A divergência pode ser vista dentro da própria Federação das Indústrias do Estado de São Paulo (Fiesp). A entidade está lançando um documento em que diz que é "um falso problema" a ideia de que a participação do Brasil no Mercosul é um impeditivo para a realização de acordos preferenciais de comércio. A federação defende que o Brasil precisa liderar a definição dos países com os quais o bloco deve iniciar negociações de acordos.
 
 
Essa não foi, porém, a posição da Fiesp que veio a público durante muito tempo. O diretor de comércio exterior da federação, Roberto Giannetti, já declarou que o Mercosul, como união aduaneira, cria uma "camisa de força" por impedir o Brasil de assinar acordos sem a anuência dos demais membros do bloco. Ele chegou a defender a transformação do Mercosul em área de livre comércio.
 
O Instituto de Estudos para o Desenvolvimento Industrial (Iedi) também tem sido mais crítico. Em estudo recente, a entidade observou que "o Mercosul e os demais países da América Latina são insuficientes para garantir o volume das exportações brasileiras e as novas cadeias de valor que se formam através dos blocos econômicos não contam com a presença do Brasil. Desse modo, mostra-se a necessidade de o Brasil buscar novos parceiros preferenciais de comércio." Procurados, os dirigentes da entidade não se manifestaram.
 
O Mercosul, para o Brasil, perdeu fôlego. Enquanto a corrente de comércio com Argentina, Uruguai e Paraguai cresceu 158% entre 2003 e 2007, com o superávit saindo de quase zero para US$ 5,7 bilhões, nos cinco anos seguintes a corrente de comércio do país com o bloco cresceu só 14%. O saldo positivo, por sua vez, encolheu 51% segundo dados da Secretaria de Comércio Exterior (Secex).
 
José Augusto de Castro, presidente da Associação de Comércio Exterior do Brasil (AEB), tem opinião semelhante. "Numa área de livre comércio os países poderiam se beneficiar de reduções tarifárias entre si, mas cada um teria independência para celebrar acordos", defende. "O problema do Mercosul é a necessidade da anuência de todos. O Mercosul é o Confaz do comércio exterior", compara.
 
Thomas Zanotto, diretor-adjunto de comércio exterior da Fiesp, diz que não houve mudança de postura da entidade. Segundo ele, a presidência sempre defendeu o fortalecimento do Mercosul em razão da importância dos países do bloco como destino das exportações brasileiras, principalmente manufaturados. "Roberto Giannetti é uma das melhores cabeças de comércio exterior, mas em relação ao Mercosul ele tem entendimento diametralmente oposto ao da Fiesp", diz Zanotto.
 
O diretor-adjunto lembra que hoje há dificuldades comerciais com a Argentina, o maior parceiro comercial do Brasil dentro do bloco. "Os argentinos estão numa situação complexa, mas são nossos clientes e continuarão nossos vizinhos após a crise." Ele destaca o comércio brasileiro de veículos e autopeças com os argentinos, além da importância do país vizinho na venda de máquinas, têxteis e calçados. "Isso não quer dizer, porém, que podemos ser complacentes e aceitar práticas como desvio de comércio, por exemplo."

> _Exercício escrito_: Transcreva o trecho do texto sobre o Mercosul que começa em "O Mercosul, para" e vai até "Comércio Exterior (Secex).", inclusive. Os itens não têm relação com o texto sobre o Mercosul.

> _Itens fornecidos_:
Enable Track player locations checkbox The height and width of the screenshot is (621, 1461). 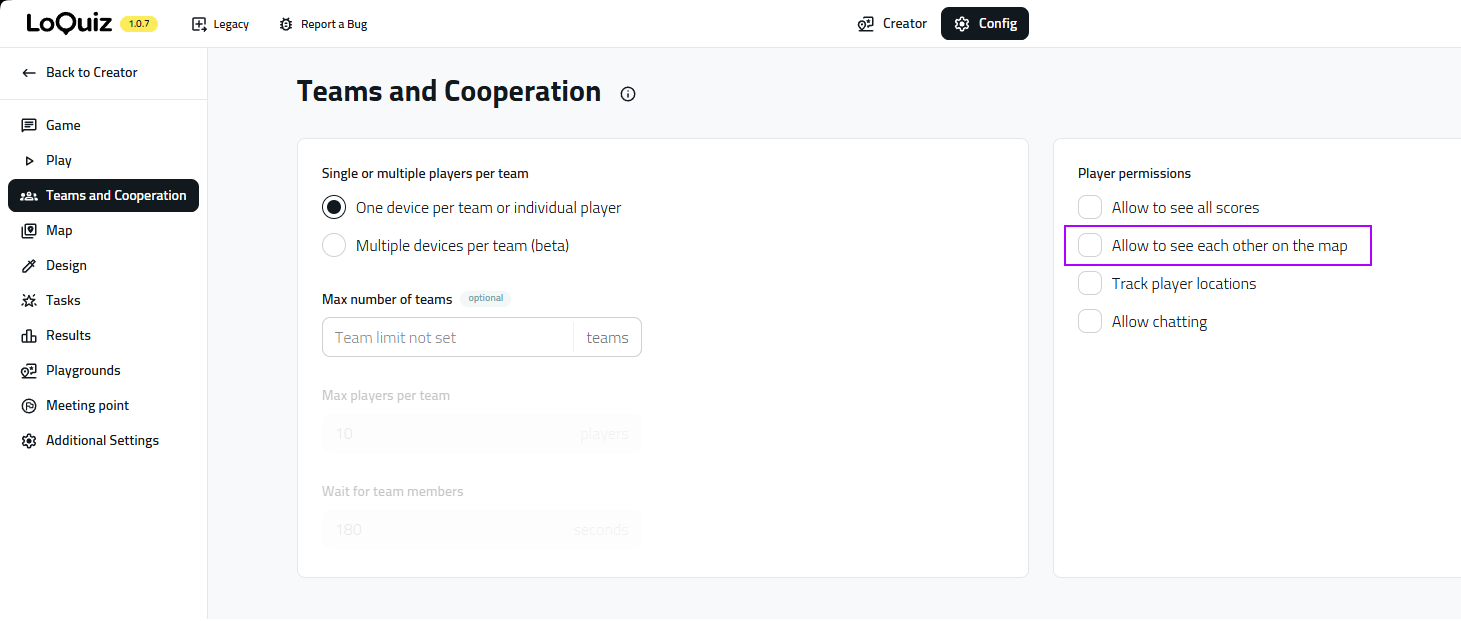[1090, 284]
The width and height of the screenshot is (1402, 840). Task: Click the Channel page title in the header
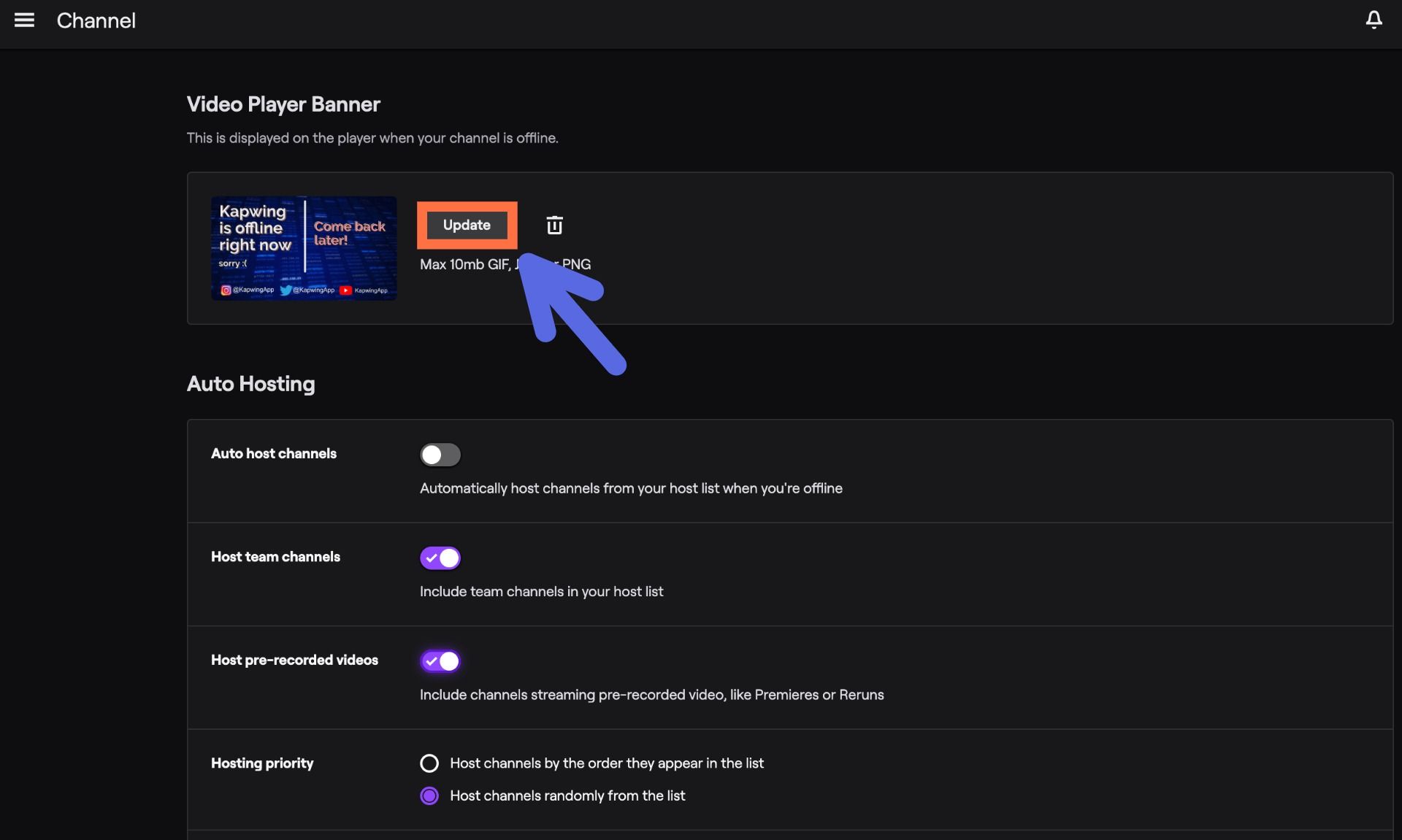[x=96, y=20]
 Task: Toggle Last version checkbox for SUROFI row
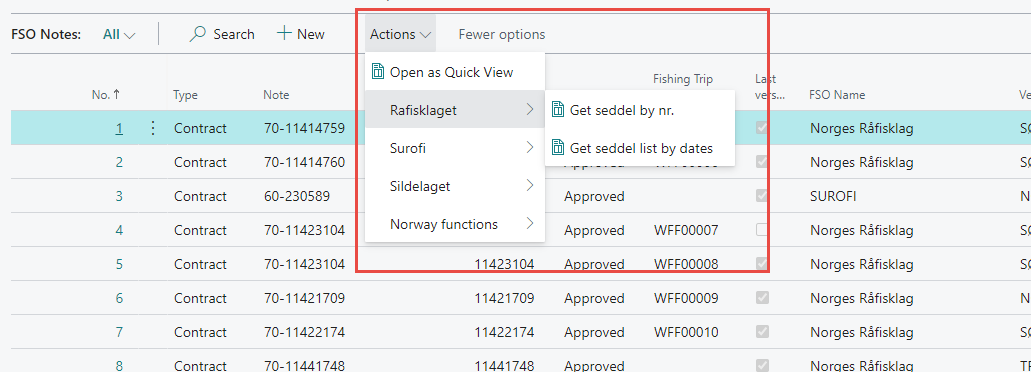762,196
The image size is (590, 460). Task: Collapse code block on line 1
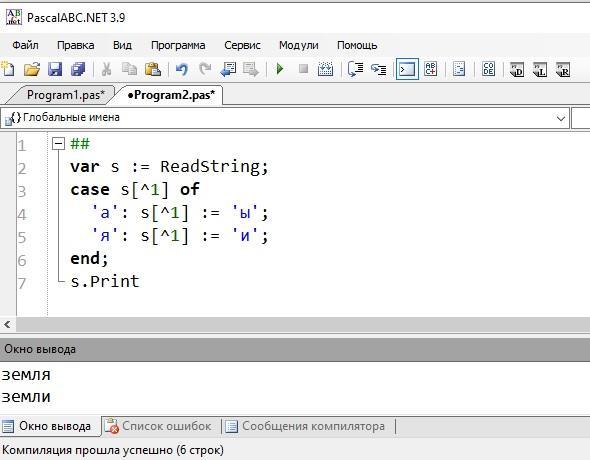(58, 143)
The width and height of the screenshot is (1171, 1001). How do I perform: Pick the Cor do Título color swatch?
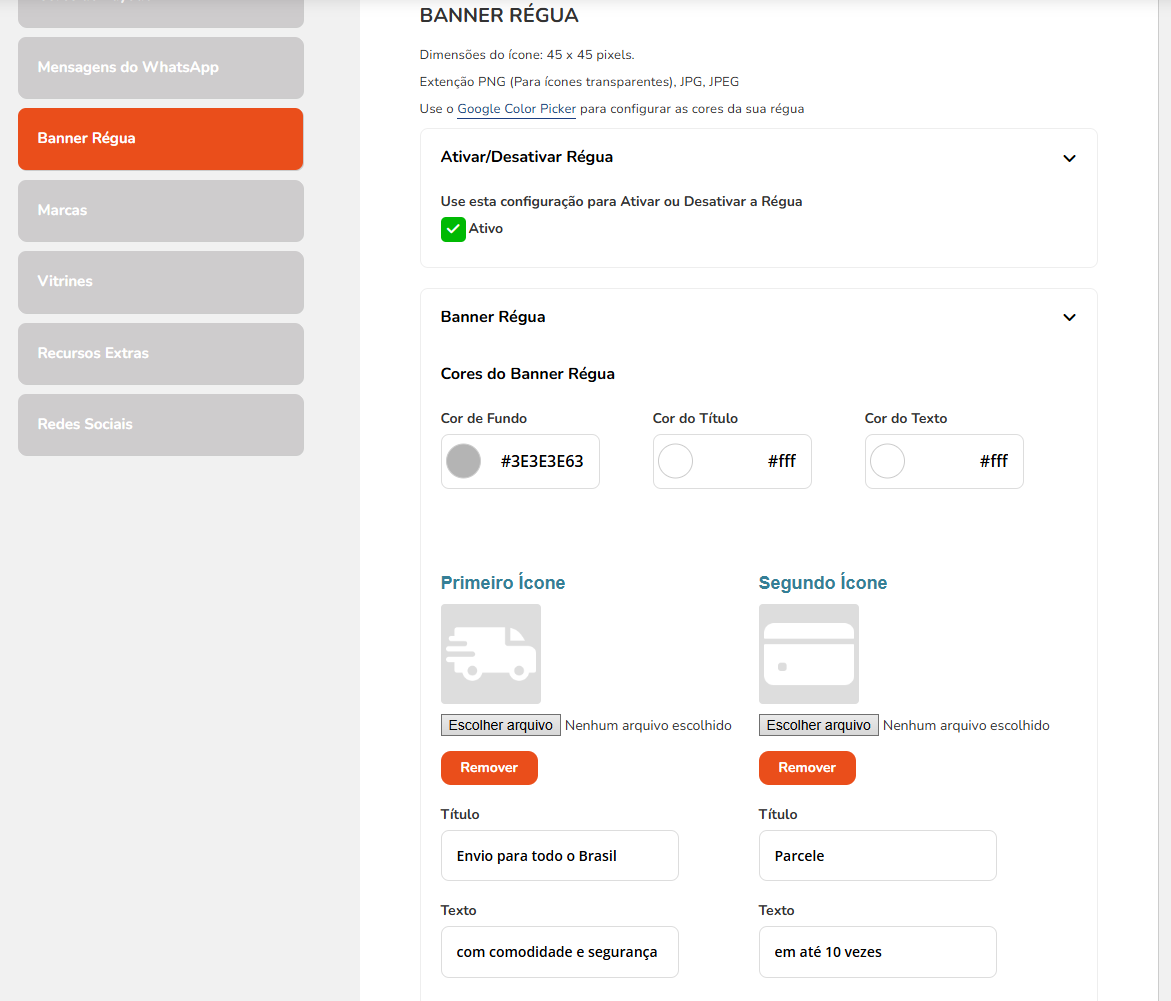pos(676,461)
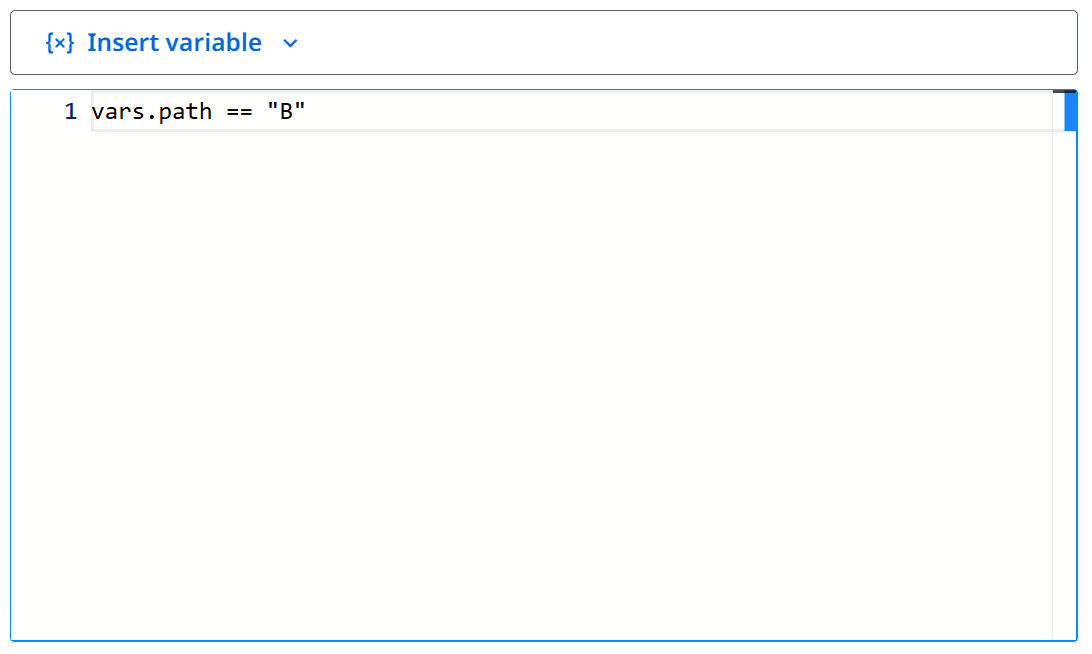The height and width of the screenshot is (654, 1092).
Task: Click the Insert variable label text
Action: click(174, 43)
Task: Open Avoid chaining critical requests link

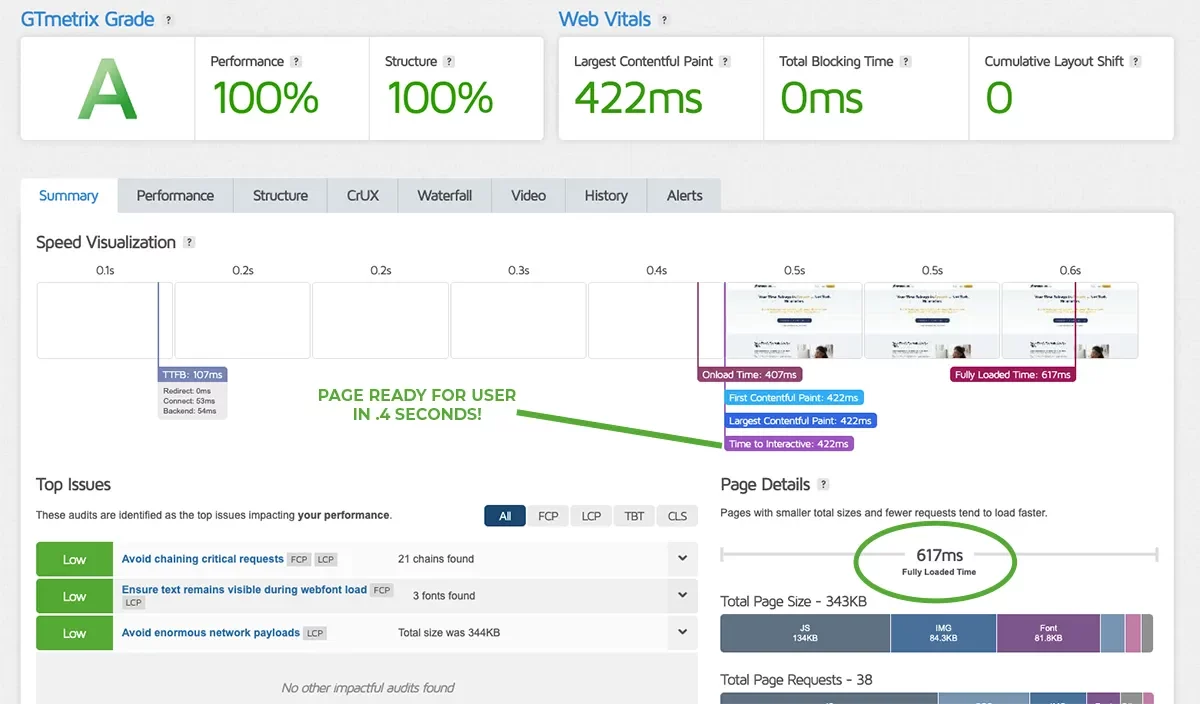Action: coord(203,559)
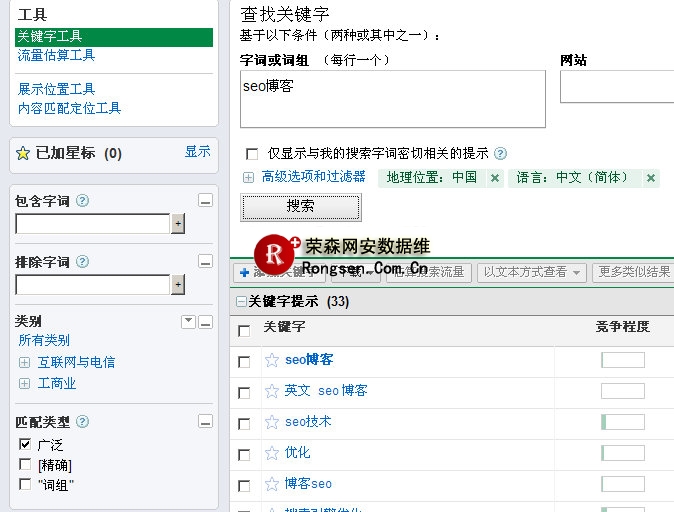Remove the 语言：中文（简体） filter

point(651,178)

> _Resposta completa_:
O Mercosul, para o Brasil, perdeu fôlego. Enquanto a corrente de comércio com Argentina, Uruguai e Paraguai cresceu 158% entre 2003 e 2007, com o superávit saindo de quase zero para US$ 5,7 bilhões, nos cinco anos seguintes a corrente de comércio do país com o bloco cresceu só 14%. O saldo positivo, por sua vez, encolheu 51% segundo dados da Secretaria de Comércio Exterior (Secex).